→ Reading passage:
######
Jokes, spoofs and parodies aim to reflect the sphere of emancipation and empathy through reiteration. In trying to reclaim the question of equality – through the creation of alternative views of daily life, and a utilization of the subject’s vulnerability to linguistic and parodic mimicry – there emerges a discourse on debasement and reflection. Irony questions our ability to define ourselves in reference and deference to others. The theory and its practice reflects and retransfers – it sets up a ‘live’ perpetuating capacity for rethinking – whereas discourse, increasingly routinely criticized for its limitations, becomes an end in itself, existing purely to serve the needs of western academic discourse rather than seeing theory as a tool of intervention, or seeing theory as supplementary to practice.15 Moreover, by actively highlighting the contradictions and objections of society though personal appropriation and exploiting the potential of humour to reach others, practices of mimicry can become acts of resistance. Furthermore, such performed technologies of the self, demonstrate the ambivalence of the homogenous desire for normalcy, assimilation and power in modern nation states.16 Diverse subjectivation and labelling practices in everyday situations are calling for the intervention of jokes and humour, although mimicry practices are only minor supportive acts of self-empowerment that do not in themselves replace – or necessarily change – any legal or political situation. They refer to the ambivalent discourse of appropriation and assimilation as both practices and theory of mimicry. The carnival, in particular, perfectly expresses the idea that citizenship is more than a legal right; citizenship also consists of a demand for social, political and cultural agency.
Erwing Goffman’s theory on stigma deals with techniques of the self, by analysing the specific interactive practices of individualities with their pictures from outside, answering to the institutionalized scripts with regard to their respective external perception. While Michel Foucault’s notion of the ‘technologies of the self’ references regulation and governmental practices within the perspective of flexible, normalized spaces for different possibilities of lifestyle attended to the individualities. Cf. Michel Foucault (1988) Technologies of the Self. Also, Goffman, Erving (1986) Stigma: Notes on the Management of Spoiled Identity.
Cf. Edouard Fournier: ‘Feu de Joye de Mme Marthurine’, in Variétés historiques et littéraires, (Paris, Jannet), 1855–1863, p. 274. See also: La cholère de Mathurine, contre les difformez reformateurs de la France, À sa grande Ame, (Paris), pp. 168–73.
Here, the term performance is used as an ephemeral concept – not necessarily attached to definitive categories as, for example, within the arts – but inside the alliance of acting as a conscious statement, practice or movement, referring to Michel Foucault’s term of self-technology (Foucault 1988).
The term ‘yellow press’ or ‘yellow journalism’ appeared first in Ervin Wardman’s New York Press in late January 1897, as a concise expression for ‘new journalism’. Over the years, the term is used to describe misconduct in news-gathering. ‘The term has served as a derisive shorthand for denouncing journalists and their misdeeds, real and imagined’ (cf. Campbell 2001).
For more information about the collaborative project please see, www.myrightisyourright.de, date accessed 18 February 2018.
######
→ Provided material:

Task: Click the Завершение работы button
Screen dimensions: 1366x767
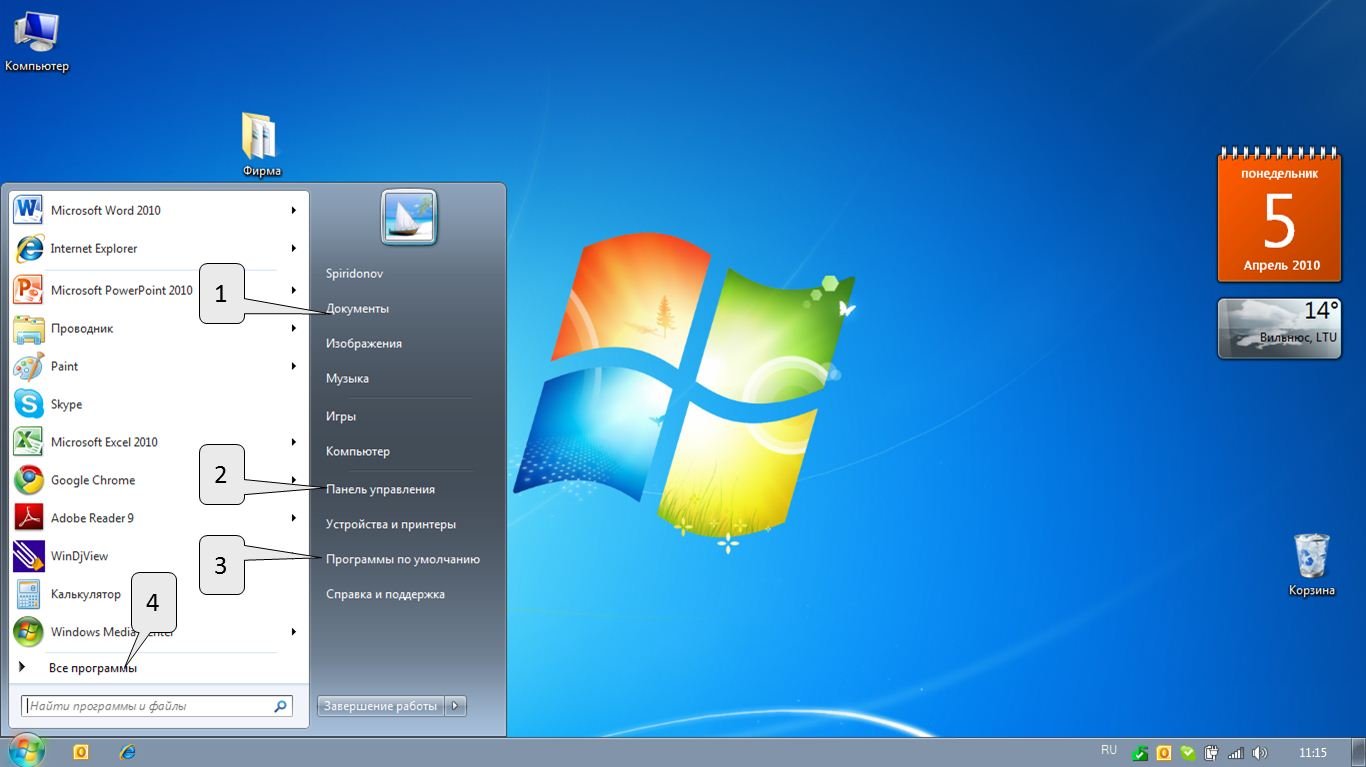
######
→ Problem set:
1. Could you condense the paragraph beginning "The term ‘yellow press’" in the passage on humor and mimicry into a short list that keeps its main facts?
2. Can you pick up the passage on humor and mimicry after its final line and continue it?

→ Per-task answers:
1.
- The terms "yellow press" and "yellow journalism" first appeared in Ervin Wardman's New York Press in late January 1897 as a concise expression for "new journalism."
- Over the years, the term came to describe misconduct in news-gathering.
- It has served as derisive shorthand for denouncing journalists and their misdeeds, real and imagined (Campbell 2001).

2.
The meaning of the original Italian term ‘carnevale’ refers to carnem (meat) and levare (remove). The etymology embedded in its meaning is as a dared festival where the flesh of bodies is removed by costumes. Translated as ‘flesh farewell’ in the figurative sense, the term also marks the festivity as a Christian tradition when Lent begins, forty days before Easter.
Since the Bolshevik committee eventually took responsibility to release (belatedly) Bakhtin’s famous study Rabelais and his World (1984), the question relating humour to government, power and discipline was first allowed to be asked publicly only after 30 years had passed by. The potential benefits of parody, spoofs and jokes as daily – not necessarily – political acts, is expressed within the dissertation of Mikhail Bakhtin, writing from a subversive classification. For further reading please see, Robin Andrews (2011) ‘ Bakhtin: Carnival against Capital, Carnival against Power’ in Ceasefire, 09/ 2011, www.ceasefiremagazine.co.uk/in-theory-bakhtin-2, date accessed 26 January 2017.
www.dailyresistance.oplatz.net, date accessed 18 February 2018.
Arnold Gehlen points out that to rule the world a man, apart from the owned deficiencies (Mängel), must not only be able to take action, he has also to be capable of development. Gehlen emphasizes that the degree to which a human being is defenceless is commensurate with its surroundings, thereby he proposes to strengthen both institutions and organizations in both the state and private sectors (for further reading please see, Gehlen 2016 ).
Comparing both terms – labelling as well as stereotyping – the practice of stereotyping forces, in Homi Bhabha’s words, the codifying of whole communities while the discourse of labelling seeks to normalize individuals (for further reading please see, Bhabha 2004b, p. 117) .
Simone Dede Ayivi describes in her article, entitled as ‘Wir müssen über Rassismus reden’ (‘We need to talk about racism’, author’s translation) her perspective as a black German citizen due to the period of the so-called ‘summer of migration’. cf. www.zeit.de/kultur/2015-10/integration-rassismus-fluechtlingshilfe-10nach8, date accessed 18 February 2018.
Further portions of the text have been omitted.